#### Exercise data
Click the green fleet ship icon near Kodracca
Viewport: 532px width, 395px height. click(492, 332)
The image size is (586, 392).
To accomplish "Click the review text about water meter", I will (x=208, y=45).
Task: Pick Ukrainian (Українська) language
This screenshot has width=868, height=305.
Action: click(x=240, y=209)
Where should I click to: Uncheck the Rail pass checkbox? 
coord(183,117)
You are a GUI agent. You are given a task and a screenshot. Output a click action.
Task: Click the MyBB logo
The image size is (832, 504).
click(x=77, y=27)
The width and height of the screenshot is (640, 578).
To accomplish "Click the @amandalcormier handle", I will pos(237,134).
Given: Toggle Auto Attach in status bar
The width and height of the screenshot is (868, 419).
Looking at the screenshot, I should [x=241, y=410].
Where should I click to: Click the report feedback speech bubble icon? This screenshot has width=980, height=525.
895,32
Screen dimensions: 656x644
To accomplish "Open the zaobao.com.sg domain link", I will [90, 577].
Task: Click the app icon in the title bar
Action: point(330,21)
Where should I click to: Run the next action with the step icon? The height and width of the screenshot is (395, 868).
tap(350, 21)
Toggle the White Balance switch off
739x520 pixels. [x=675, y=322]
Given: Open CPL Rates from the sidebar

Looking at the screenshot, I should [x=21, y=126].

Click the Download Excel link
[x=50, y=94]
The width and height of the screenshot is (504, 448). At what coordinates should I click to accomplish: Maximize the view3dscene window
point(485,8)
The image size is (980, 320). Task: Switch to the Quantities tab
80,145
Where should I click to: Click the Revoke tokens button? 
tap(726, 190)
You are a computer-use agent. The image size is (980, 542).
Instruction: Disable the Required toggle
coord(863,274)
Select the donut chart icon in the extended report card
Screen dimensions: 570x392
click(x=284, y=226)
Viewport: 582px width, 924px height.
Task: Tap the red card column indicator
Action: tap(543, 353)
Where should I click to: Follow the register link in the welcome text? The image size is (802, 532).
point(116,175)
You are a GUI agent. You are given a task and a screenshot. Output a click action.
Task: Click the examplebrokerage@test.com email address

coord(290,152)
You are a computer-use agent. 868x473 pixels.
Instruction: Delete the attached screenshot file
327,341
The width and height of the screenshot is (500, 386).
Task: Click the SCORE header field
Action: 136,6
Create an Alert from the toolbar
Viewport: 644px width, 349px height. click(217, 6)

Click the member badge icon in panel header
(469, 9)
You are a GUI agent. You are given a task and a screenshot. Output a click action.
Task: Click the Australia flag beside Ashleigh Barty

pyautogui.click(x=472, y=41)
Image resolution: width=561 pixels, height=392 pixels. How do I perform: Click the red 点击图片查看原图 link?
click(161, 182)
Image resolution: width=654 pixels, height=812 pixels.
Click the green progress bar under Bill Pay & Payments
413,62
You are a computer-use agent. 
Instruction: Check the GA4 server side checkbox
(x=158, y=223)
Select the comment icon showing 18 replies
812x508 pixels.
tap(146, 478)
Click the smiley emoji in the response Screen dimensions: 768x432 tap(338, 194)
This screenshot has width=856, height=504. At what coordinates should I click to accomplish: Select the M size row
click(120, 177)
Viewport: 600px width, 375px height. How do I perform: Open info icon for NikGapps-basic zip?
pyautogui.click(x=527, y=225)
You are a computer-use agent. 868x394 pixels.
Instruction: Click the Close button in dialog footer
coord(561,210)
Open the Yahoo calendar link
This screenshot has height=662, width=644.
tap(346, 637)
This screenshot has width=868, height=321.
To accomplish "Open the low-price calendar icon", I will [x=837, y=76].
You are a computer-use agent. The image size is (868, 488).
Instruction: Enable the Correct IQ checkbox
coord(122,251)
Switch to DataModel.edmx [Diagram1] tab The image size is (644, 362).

#### Task to complete
Exact copies of the lines from the one containing "This screenshot has width=868, height=321." through the final line of the records are all the answer should hold.

#### Exercise result
This screenshot has width=868, height=321.
To accomplish "Open the low-price calendar icon", I will [x=837, y=76].
You are a computer-use agent. The image size is (868, 488).
Instruction: Enable the Correct IQ checkbox
coord(122,251)
Switch to DataModel.edmx [Diagram1] tab The image size is (644, 362).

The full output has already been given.